I don’t assign a lot of math projects. Occasionally we’ll do some “math in real life” homework assignments, but projects of the major-grade variety, that take several weeks to finish, don’t feature heavily in my classes. They aren’t bad by any means, but they aren’t a good fit for my classes right now.
In fact, I only assign one.
This is a project that I did in high school. When we were reviewing for the AP Calculus exam, my teacher assigned this project to our class. Years later, I still have it. It’s survived moves to and from college, to grad school, home from grad school, to an apartment, and now to a house. I still use the thing when I’m preparing notes for class, and I’m still proud of it. I figure that any kind of project that has such a strong effect on me is probably worth assigning.
The assignment is pretty simple. I hand out a list of 31 topics that cover the essentials of what we’ve studied this past year. Some of them are big ideas, some of them are just detailed things they’ll need for the AP exam, some of them are places where I know they’re weak. For each topic, they have to create a page of notes, including examples. Then they compile them into a notebook with an interesting, mathematically-themed cover. I suggest color, but don’t require it. They have two weeks to work on it. I even break it down for them and tell them to have these pages done and ready to discuss in class on these days. We go over any questions they have on those topics and work some practice problems. It’s Stage 1 of AP review.
You can find the list of topics here:
In the past, this has gone over pretty well. My one BC student still has and uses his notebook from last year. Students usually tell me that it really helps them get ready for the exam, because they’re going over everything and explaining it in their own words. I especially like that they have to put it in their own words. It’s a higher order of learning than just working problems, and it makes them internalize it in a different way. Plus, it’s a fairly easy major grade. It’s time consuming, but it’s not hard, and it’s something they should be doing anyways to study. If you just do a thorough job, you’ll probably get an A.

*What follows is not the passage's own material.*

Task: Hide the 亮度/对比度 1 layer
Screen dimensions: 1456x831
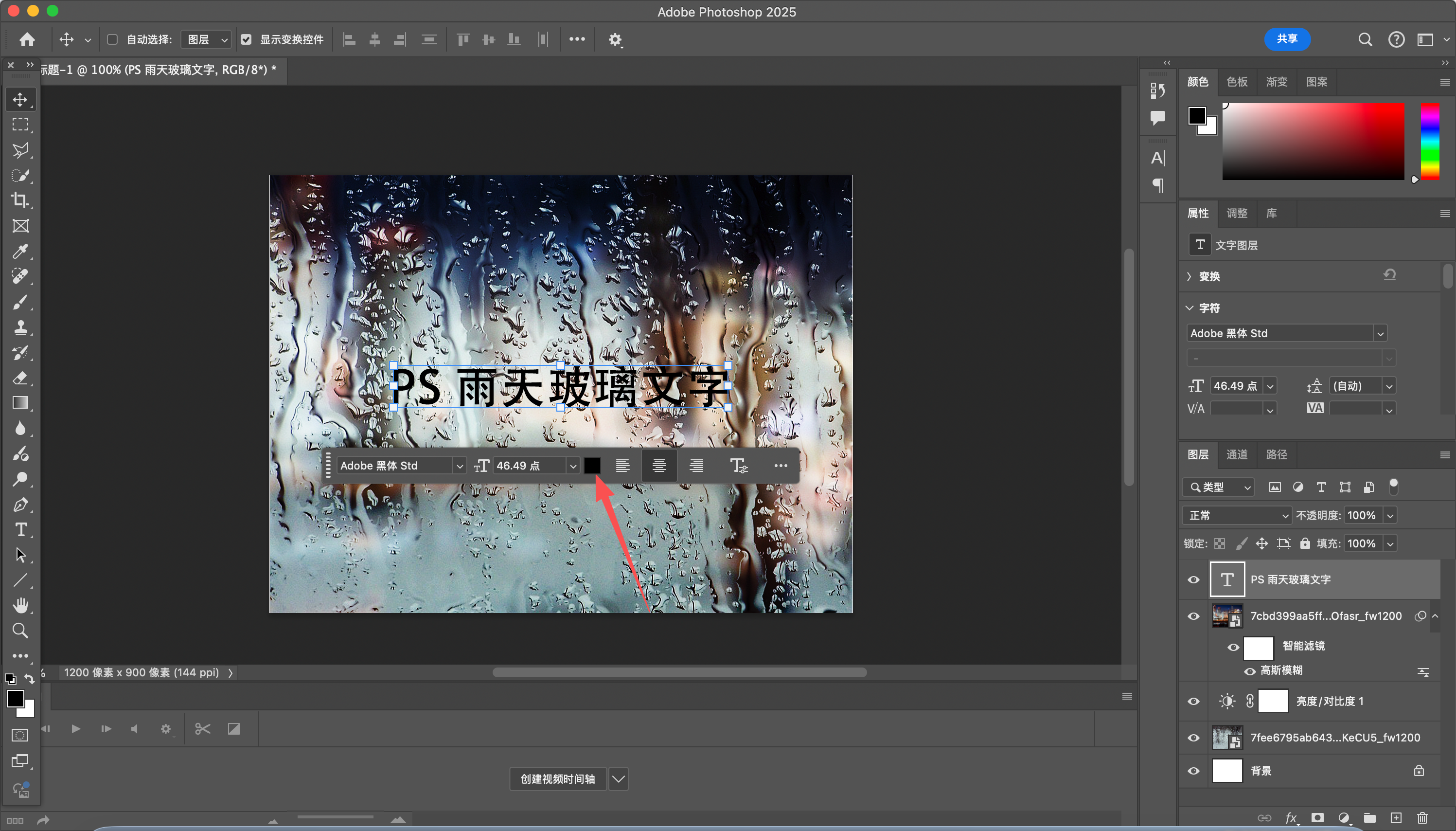Action: 1193,702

The projects were due on Friday. I always like the day they’re due because I get to see what they’ve come up with. The ones who really put the time in are usually so proud of their work; it’s fun to see how invested they get in their work. Some of them really go to town on the covers. I love seeing their personalities come through. One girl told me that she stayed up late, markers and sharpies strewn everywhere, working on hers. The cover is only worth about 5 points on the grade, but it’s the most fun.
Grading always takes longer than I remember (I struggle with 11. How did my high school teacher handle 110?), but I get to see the students’ strengths. One girl doesn’t grasp Calculus intuitively, but she takes fantastic notes and explains things really well. Another boy has struggled all year, but put in a lot of work and is starting to pull a lot of the concepts together. Another filled his with inside-jokes from class. These make me smile.
This, of course, is just Stage 1 of AP Review. I’ll post on Stages 2 and 3 sometimes soon.